European family business titans Fiat Chrysler and LVMH look to consolidate their dominance in their automaking and luxury goods markets in an uncertain world by eyeing multi-billion dollar mergers.
The Italian Agnelli family, which controls Fiat Chrysler through its holding company Exor, was expected to approve the proposed $48 billion union with Peugeot-owner PSA, itself 12.2% owned by the French Peugeot family.
John Elkann (pictured), 43-year-old US-born fifth-generation heir to the Agnelli dynasty, chairman of $143 billion revenue FCA, chairman and chief executive of the $159 billion revenue Exor, plus chairman of Ferrari since last year, will chair the supersized automaker. Carlos Tavares will transfer his role as chief executive of PSA to the new entity, which would be headquartered in the neutral Netherlands.

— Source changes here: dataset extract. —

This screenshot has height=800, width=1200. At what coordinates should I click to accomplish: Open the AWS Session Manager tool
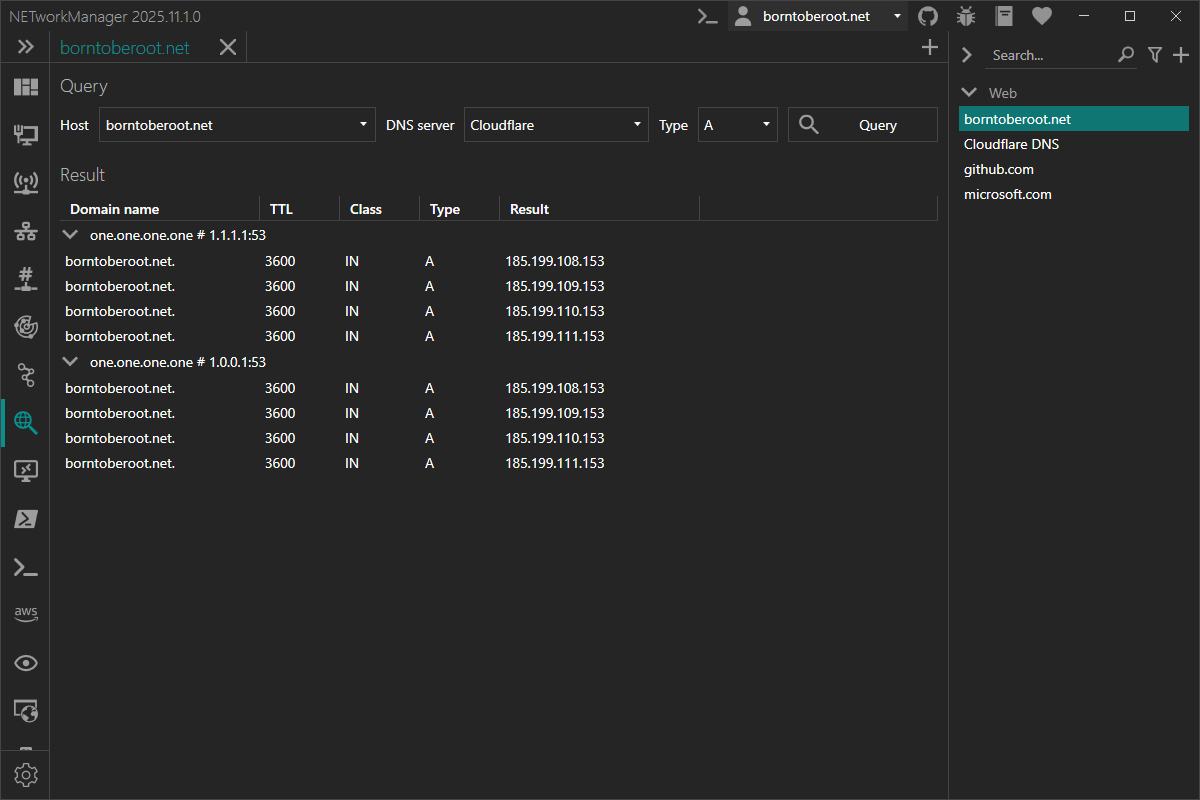point(26,613)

The 50/50 combination would create the world’s fourth largest carmaker, with sales of 8.7 million vehicles, revenue of $189 billion and profit of more than $12 billion. The deal ushered in a “new era” of electric vehicles, autonomous driving, sustainable mobility and digital connectivity, FCA said.
The deal rose from the ashes of the family’s attempt to merge FCA with another French marque earlier this year.

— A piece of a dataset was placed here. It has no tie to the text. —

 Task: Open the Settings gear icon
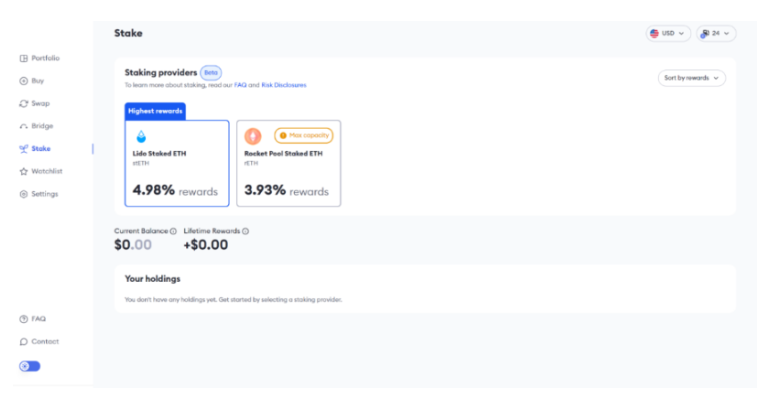24,194
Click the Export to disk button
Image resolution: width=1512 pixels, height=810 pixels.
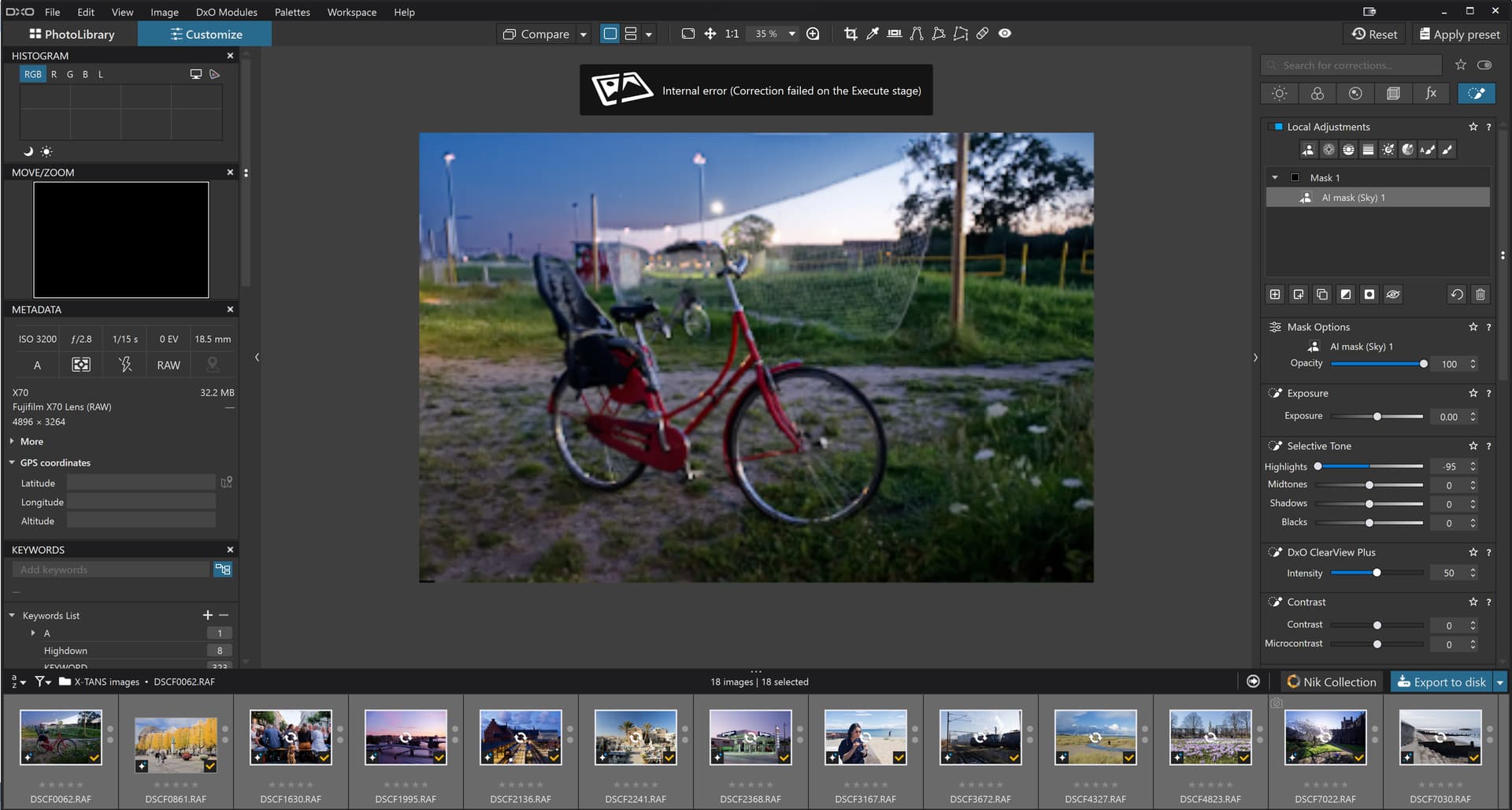1441,682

The FCA-PSA combination would ramp up its rivalry with Volkswagen, the world’s largest automaker by sales, a €236 billion ($260 billion) conglomerate of 12 brands and 660,000 employees. Controlled by the reclusive fourth-generation Porsche-Piech family, VW electrified its own EV development in the wake of its emissions scandal.
This same week, LVMH, the world's largest luxury goods company, responded to market rumours to confirm it had held unsolicited “preliminary discussions regarding a possible transaction with Tiffany.”
The Paris-based Moet Hennessy—Louis Vuitton conglomerate, owned by the Arnault family, sought to downplay the all-cash takeover offer, worth about $14.5 billion: “There can be no assurance that these discussions will result in any agreement.”
Tiffany and Co said its directors were “carefully reviewing the proposal”.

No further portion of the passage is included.